Instructions for the task ->
Find the word "will" in the listing, and copy out each line where it turns up.
===== Exercise materials =====
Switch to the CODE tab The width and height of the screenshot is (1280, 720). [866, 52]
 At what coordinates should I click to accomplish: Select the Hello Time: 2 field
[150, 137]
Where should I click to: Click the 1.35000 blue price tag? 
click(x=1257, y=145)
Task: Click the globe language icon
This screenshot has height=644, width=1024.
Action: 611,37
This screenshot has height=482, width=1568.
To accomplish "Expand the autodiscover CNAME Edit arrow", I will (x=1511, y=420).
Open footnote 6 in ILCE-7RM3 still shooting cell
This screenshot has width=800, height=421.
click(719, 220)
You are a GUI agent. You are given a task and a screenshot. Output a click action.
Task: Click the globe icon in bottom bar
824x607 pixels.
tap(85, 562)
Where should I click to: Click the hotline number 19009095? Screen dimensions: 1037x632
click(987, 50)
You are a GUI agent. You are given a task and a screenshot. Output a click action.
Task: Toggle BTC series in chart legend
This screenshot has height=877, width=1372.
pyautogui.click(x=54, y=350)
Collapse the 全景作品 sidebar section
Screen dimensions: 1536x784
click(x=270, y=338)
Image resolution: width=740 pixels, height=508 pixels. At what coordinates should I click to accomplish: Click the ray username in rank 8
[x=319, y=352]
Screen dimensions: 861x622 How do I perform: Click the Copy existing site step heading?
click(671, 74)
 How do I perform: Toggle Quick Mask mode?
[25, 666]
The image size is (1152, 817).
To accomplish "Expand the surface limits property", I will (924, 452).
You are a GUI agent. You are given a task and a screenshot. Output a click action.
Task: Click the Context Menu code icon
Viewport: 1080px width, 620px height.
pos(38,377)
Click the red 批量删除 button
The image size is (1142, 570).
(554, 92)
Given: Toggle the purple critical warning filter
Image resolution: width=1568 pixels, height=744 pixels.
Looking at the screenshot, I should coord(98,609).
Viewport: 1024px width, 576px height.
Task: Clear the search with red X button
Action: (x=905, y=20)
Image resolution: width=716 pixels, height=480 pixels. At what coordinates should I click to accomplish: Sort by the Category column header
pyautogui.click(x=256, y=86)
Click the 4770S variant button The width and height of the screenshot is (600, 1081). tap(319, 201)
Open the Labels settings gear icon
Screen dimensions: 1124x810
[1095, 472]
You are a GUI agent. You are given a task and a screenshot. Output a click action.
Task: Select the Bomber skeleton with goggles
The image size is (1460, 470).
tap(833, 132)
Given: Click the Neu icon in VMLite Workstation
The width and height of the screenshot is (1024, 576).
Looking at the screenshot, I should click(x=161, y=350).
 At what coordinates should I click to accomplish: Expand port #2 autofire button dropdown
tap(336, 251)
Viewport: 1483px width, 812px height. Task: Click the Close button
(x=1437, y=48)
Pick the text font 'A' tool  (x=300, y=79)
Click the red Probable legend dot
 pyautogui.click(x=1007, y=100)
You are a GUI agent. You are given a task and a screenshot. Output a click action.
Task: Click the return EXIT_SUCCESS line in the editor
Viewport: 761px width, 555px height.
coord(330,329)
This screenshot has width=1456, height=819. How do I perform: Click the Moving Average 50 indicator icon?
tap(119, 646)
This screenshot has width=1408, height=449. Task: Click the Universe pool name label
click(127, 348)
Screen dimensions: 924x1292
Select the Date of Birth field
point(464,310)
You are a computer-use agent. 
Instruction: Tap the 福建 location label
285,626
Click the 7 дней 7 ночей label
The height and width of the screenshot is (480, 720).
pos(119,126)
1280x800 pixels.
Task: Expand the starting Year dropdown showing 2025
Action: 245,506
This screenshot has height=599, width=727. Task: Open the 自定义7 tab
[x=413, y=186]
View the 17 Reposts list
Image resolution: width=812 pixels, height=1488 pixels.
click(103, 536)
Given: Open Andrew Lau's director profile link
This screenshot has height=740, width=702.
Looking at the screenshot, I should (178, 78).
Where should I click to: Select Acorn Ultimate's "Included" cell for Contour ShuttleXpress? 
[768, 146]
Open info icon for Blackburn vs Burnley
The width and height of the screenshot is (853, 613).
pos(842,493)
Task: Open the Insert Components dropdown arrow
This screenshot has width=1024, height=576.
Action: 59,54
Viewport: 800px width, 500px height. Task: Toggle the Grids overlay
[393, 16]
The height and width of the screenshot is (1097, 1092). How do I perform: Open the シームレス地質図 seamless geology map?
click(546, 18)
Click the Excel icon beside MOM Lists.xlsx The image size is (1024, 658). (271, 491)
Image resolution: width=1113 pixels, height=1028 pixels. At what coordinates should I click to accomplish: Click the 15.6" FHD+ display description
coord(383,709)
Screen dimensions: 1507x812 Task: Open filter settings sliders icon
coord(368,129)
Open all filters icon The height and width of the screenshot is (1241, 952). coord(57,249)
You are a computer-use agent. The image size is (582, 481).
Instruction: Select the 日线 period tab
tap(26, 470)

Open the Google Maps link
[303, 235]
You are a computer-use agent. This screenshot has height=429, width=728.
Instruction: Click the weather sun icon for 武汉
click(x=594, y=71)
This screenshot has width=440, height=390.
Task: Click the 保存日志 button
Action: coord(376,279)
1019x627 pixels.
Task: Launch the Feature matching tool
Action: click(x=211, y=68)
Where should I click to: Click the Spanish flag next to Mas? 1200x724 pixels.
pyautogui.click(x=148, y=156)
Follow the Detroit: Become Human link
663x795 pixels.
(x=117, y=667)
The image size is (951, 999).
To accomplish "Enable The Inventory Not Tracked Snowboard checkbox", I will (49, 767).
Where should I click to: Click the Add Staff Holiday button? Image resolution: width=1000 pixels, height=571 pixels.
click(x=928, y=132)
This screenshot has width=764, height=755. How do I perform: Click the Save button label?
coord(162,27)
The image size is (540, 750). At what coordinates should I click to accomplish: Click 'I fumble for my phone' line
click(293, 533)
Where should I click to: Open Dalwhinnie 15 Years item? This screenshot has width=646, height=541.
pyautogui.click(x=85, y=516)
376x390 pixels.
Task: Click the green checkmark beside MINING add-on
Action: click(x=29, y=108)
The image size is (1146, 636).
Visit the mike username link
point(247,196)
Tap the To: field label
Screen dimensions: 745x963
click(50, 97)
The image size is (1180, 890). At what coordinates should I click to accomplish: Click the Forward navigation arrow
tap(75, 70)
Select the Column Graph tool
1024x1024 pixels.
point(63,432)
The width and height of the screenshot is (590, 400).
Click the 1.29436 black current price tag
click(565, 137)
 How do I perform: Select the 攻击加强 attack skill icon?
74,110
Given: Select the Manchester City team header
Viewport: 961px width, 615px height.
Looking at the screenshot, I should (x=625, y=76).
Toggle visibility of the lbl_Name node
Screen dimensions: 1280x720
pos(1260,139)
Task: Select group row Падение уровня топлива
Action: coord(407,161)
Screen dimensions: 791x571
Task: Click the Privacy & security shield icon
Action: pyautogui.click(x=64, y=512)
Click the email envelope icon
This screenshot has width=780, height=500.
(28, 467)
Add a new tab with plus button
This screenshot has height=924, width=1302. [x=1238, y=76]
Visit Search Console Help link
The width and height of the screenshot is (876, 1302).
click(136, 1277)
=====
Result of this task ->
To accomplish "Expand the autodiscover CNAME Edit arrow", I will (x=1511, y=420).
To accomplish "Expand the surface limits property", I will (924, 452).
To accomplish "Enable The Inventory Not Tracked Snowboard checkbox", I will (49, 767).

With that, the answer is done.